=== WHAT IS REQUIRED ===
Transcribe the following records exactly, images excluded.

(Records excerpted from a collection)

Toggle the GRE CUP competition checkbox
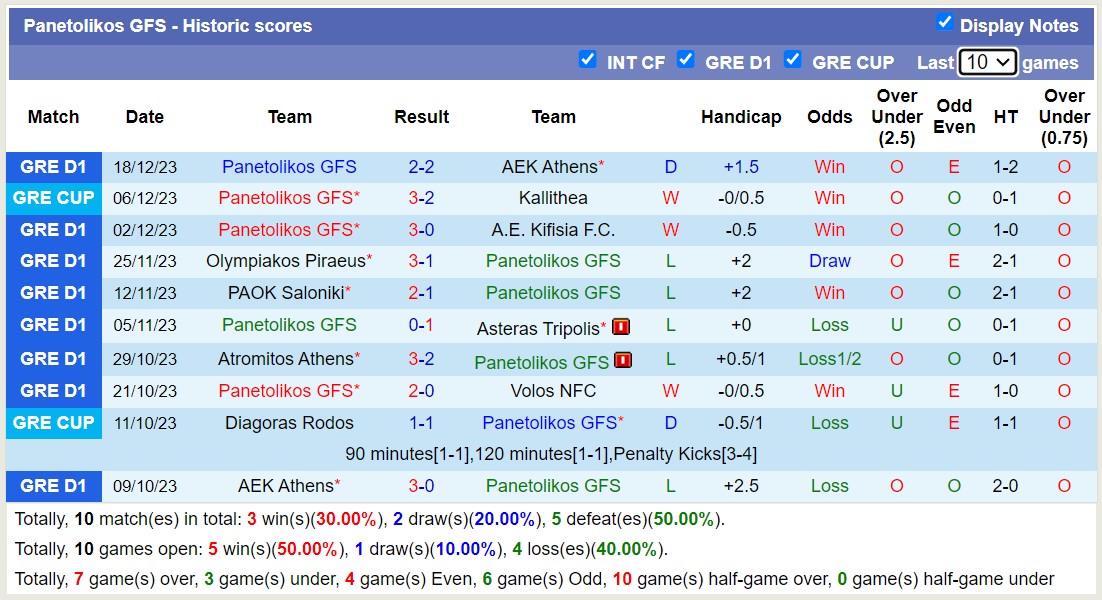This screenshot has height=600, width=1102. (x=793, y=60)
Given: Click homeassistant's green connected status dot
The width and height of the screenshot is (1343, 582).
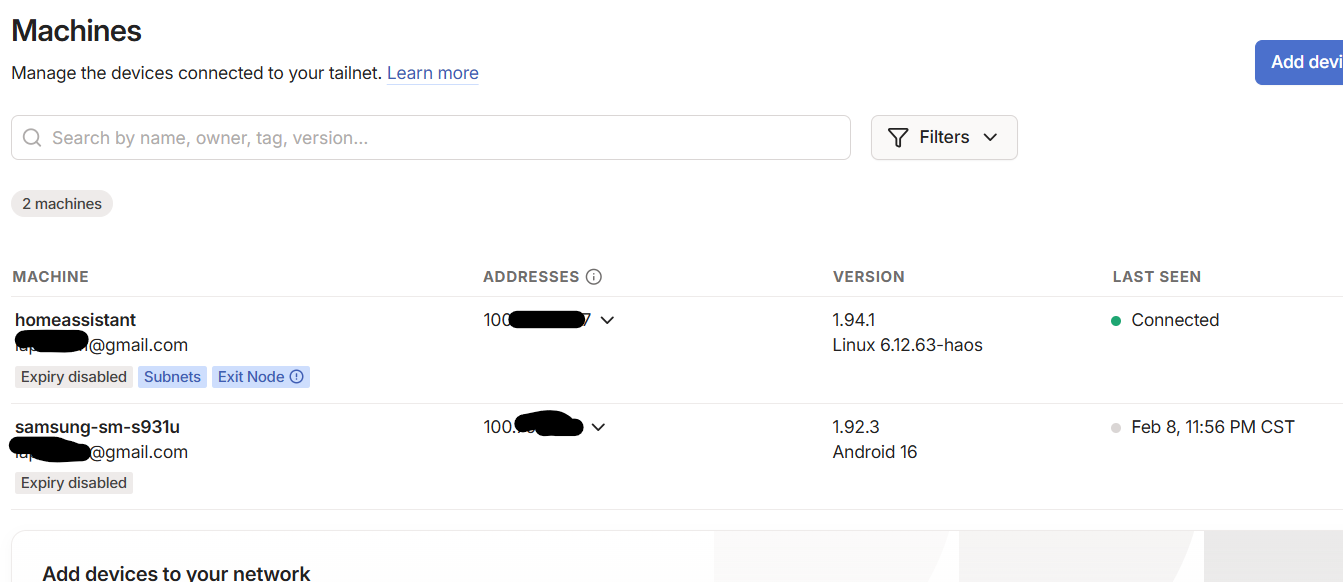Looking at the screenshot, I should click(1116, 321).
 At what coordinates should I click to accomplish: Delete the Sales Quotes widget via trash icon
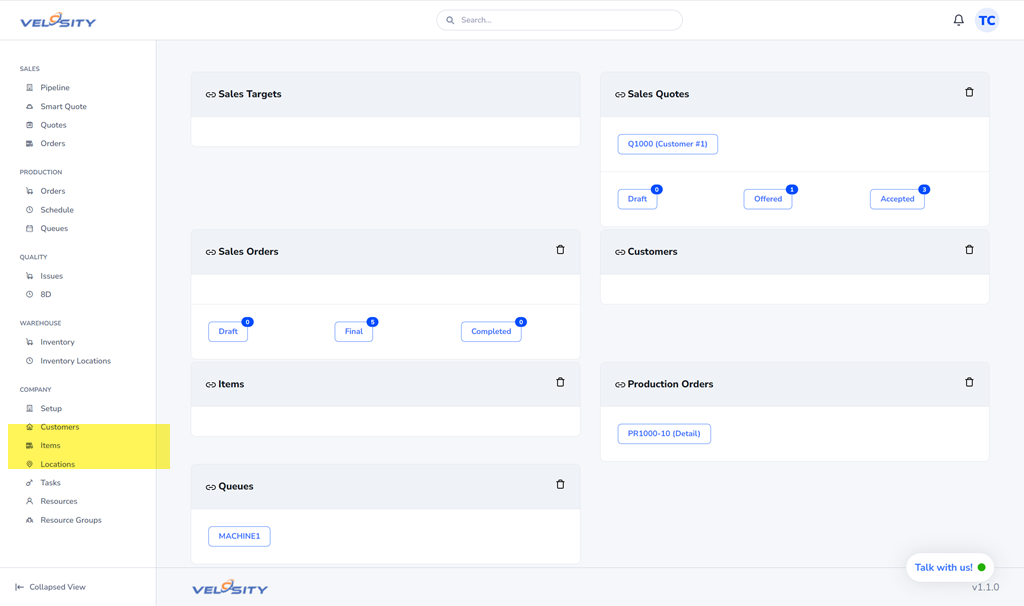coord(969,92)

=== ANSWER TO THIS PROBLEM ===
Toggle the GRE CUP competition checkbox
This screenshot has height=600, width=1102. (x=793, y=60)
Given: Click homeassistant's green connected status dot
The width and height of the screenshot is (1343, 582).
Looking at the screenshot, I should click(1116, 321).
 At what coordinates should I click to accomplish: Delete the Sales Quotes widget via trash icon
coord(969,92)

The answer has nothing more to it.